» **Task to carry out**: A word-for-word copy of the line containing "Image resolution: width=357, height=2576." and every following line to the end of the data below is all the answer should hold.

» **Dataset**:
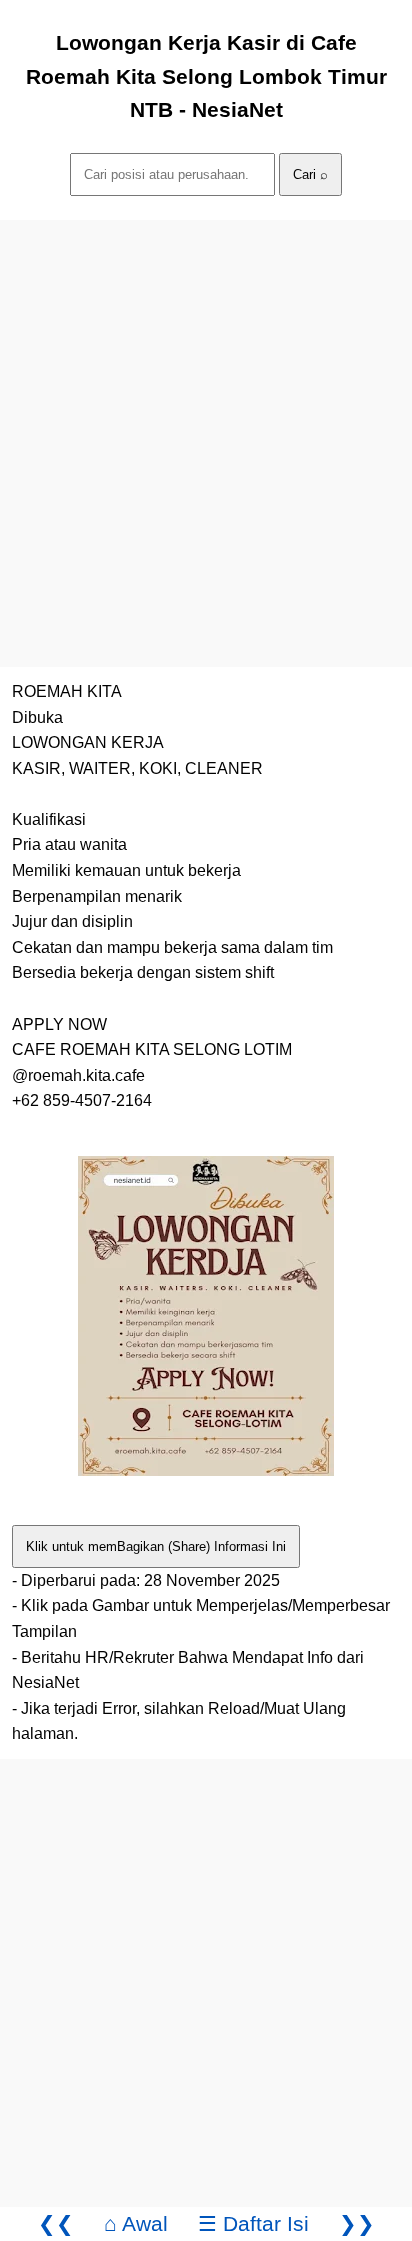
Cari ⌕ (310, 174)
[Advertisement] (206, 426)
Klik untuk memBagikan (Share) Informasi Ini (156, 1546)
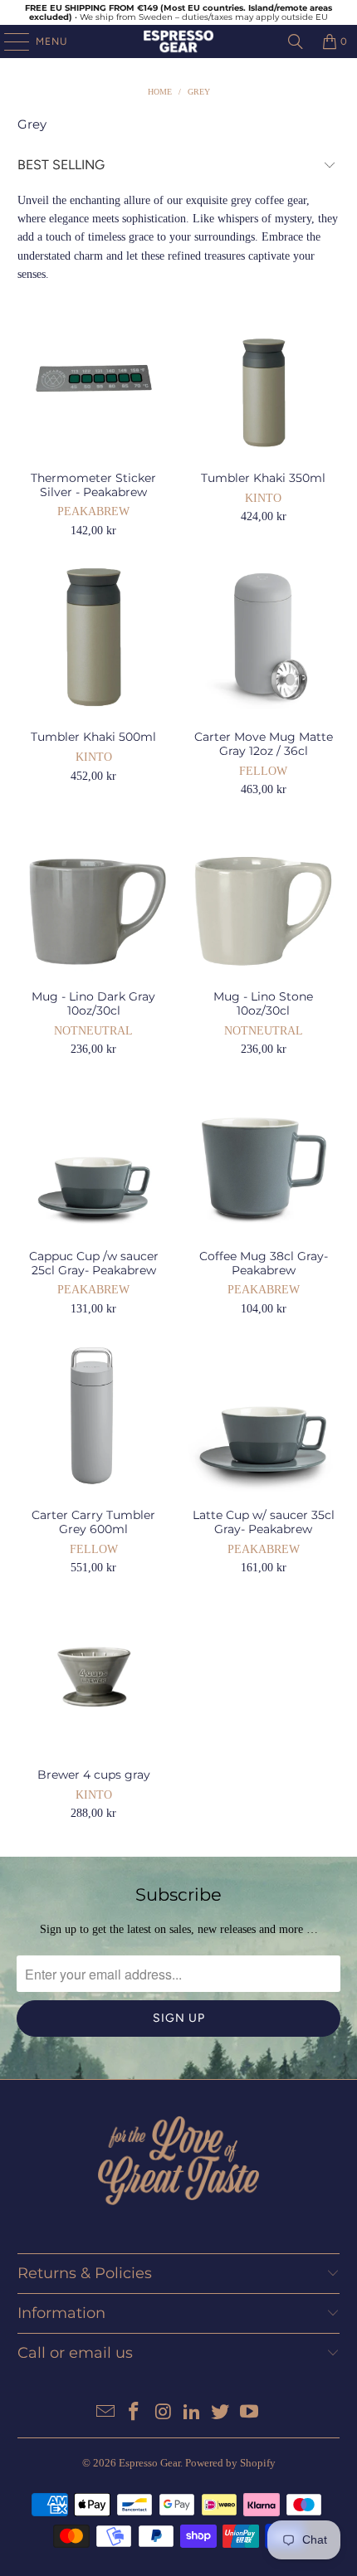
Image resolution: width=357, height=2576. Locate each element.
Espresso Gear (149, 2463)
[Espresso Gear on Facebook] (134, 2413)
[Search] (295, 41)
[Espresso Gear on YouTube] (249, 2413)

» **Solution to the problem**:
Image resolution: width=357, height=2576. Locate each element.
Espresso Gear (149, 2463)
[Espresso Gear on Facebook] (134, 2413)
[Search] (295, 41)
[Espresso Gear on YouTube] (249, 2413)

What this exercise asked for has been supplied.